10: Desjardins J, Emerson DL, Colagiovanni DB, Abbott E, Brown EN, Drolet DW. Pharmacokinetics, safety, and efficacy of a liposome encapsulated thymidylate synthase inhibitor, OSI-7904L [(S)-2-[5-[(1,2-dihydro-3-methyl-1-oxobenzo[f]quinazolin-9-yl)methyl]amino-1-oxo- 2-isoindolynl]-glutaric acid] in mice. J Pharmacol Exp Ther. 2004 Jun;309(3):894-902. Epub 2004 Feb 24. PubMed PMID: 14982966.

Additional Information

Gilead licensed the compound GW1843 from GlaxoWellcome and Glaxo Group Limited (now GlaxoSmithKline) in December 2000 and reformulated the product into a liposome (now re-named GS7904L) with the goal of enhancing its antitumor activity. Both GW1843 and its liposomal formulation GS7904L have demonstrated activity in human tumor cells in vitro and antitumor activity in human tumor xenografts in mice. In the xenograft studies, the liposomal formulation showed superior efficacy. Under the terms of the agreement with GlaxoWellcome, Gilead acquired exclusive, worldwide development and commercialization rights to the compound. GS7904L is a thymidylate synthase inhibitor and belongs to the same class of agents as the anticancer drug 5-fluorouracil (5-FU). 5-FU is one of the most prescribed chemotherapeutic drugs in the world and is used for the treatment of patients with colon, breast, head and neck, stomach and pancreatic cancers. GS7904L has demonstrated potent activity in a variety of preclinical cancer models including colorectal, ileocecal and ovarian cancers. [source: http://www.allbusiness.com/medicine-health/medical-science-medical-research/6190724-1.html].

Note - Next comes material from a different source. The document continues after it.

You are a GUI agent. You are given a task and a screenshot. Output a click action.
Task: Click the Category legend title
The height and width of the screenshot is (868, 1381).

On Monday, November 26, 2001, Gilead and OSI Pharmaceuticals (Nasdaq:OSIP) announced the signing of an agreement for OSI to acquire Gilead's pipeline of clinical candidates in oncology and Gilead's Boulder, Colorado operations, including clinical research and drug development personnel and infrastructure. In consideration of these assets, OSI will pay to Gilead $130 million in cash and $40 million in shares of OSI common stock upon the closing of the transaction. OSI will also pay to Gilead up to an additional $30 million in either cash or a combination of cash and OSI common stock upon the achievement of certain milestones. The transaction is expected to close by year-end.

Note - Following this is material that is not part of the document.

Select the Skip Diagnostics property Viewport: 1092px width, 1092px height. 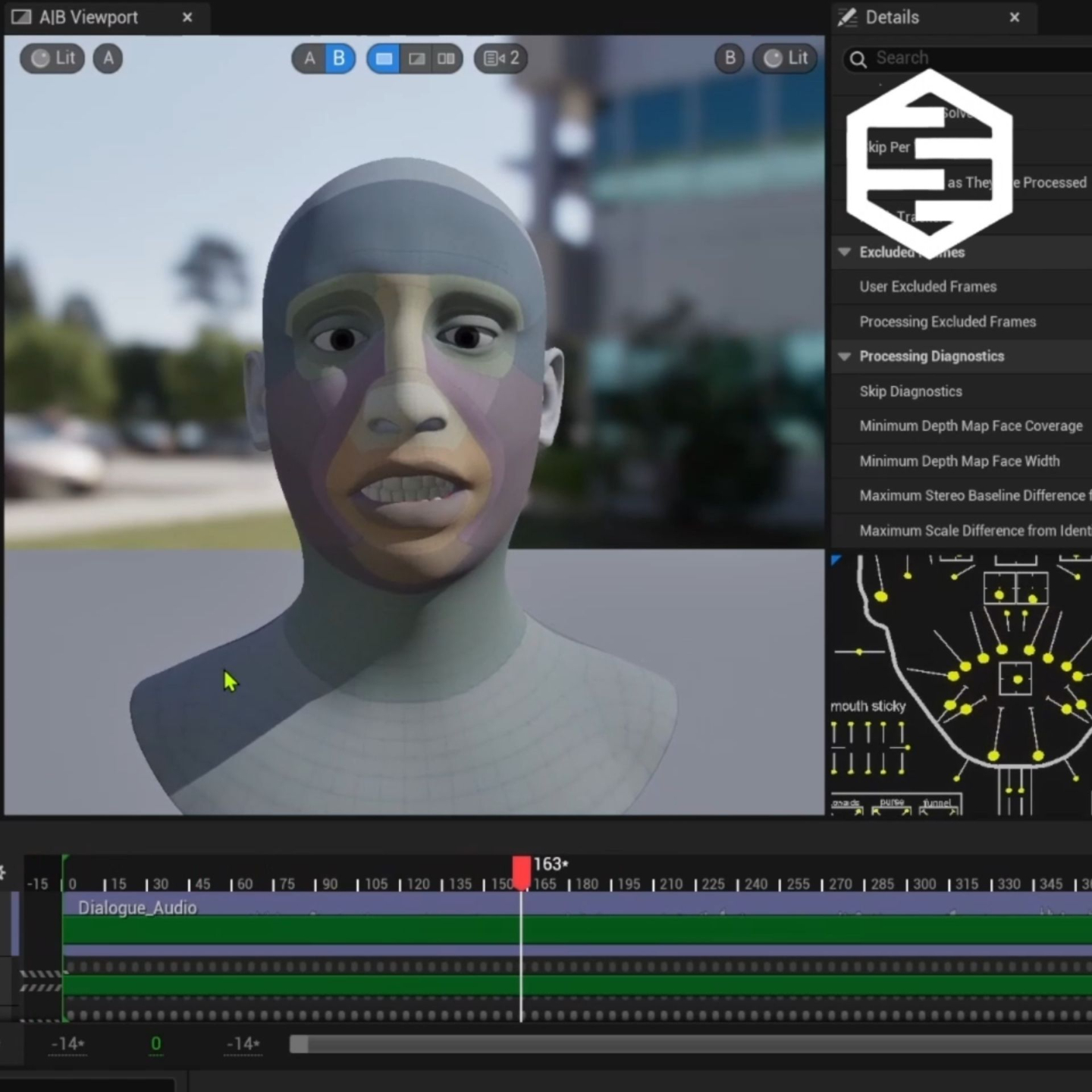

Interim clinical trial results: Twenty-seven patients were treated with 101 total courses of CDDP/OSI-7904L. Dose-limiting toxicity was observed in 2 patients in the CDDP/OSI-7904L 60/12 mg/m2 cohort. One patient experienced rash, stomatitis, dehydration, renal failure, hyperbilirubinemia, and fatal neutropenic sepsis, whereas the other patient experienced grade 3 nausea, vomiting, and ileus. Therefore, the CDDP/OSI-7904L 60/9 mg/m2 cohort was expanded, with 2 of 6 patients reporting significant fatigue. Other toxicities were mild or moderate. Intermediate dose levels of 60/7.5 and 75/7.5 mg/m2 were evaluated, and the latter was identified as the recommended dose for phase II studies. No major pharmacokinetic interactions between CDDP and OSI-7904L were observed. Three patients had partial responses (gastric adenocarcinoma and heavily pretreated breast cancer). There was no significant relationship between baseline homocysteine and toxicity. CONCLUSIONS: The recommended doses for CDDP and OSI-7904L administered once every 3 weeks are 75 and 7.5 mg/m2, respectively. Pharmacokinetic interaction between the agents was not apparent. Preliminary clinical activity was observed in breast and gastric cancer. [source: Clin Cancer Res. 2008 Dec 1;14(23):7947-55.]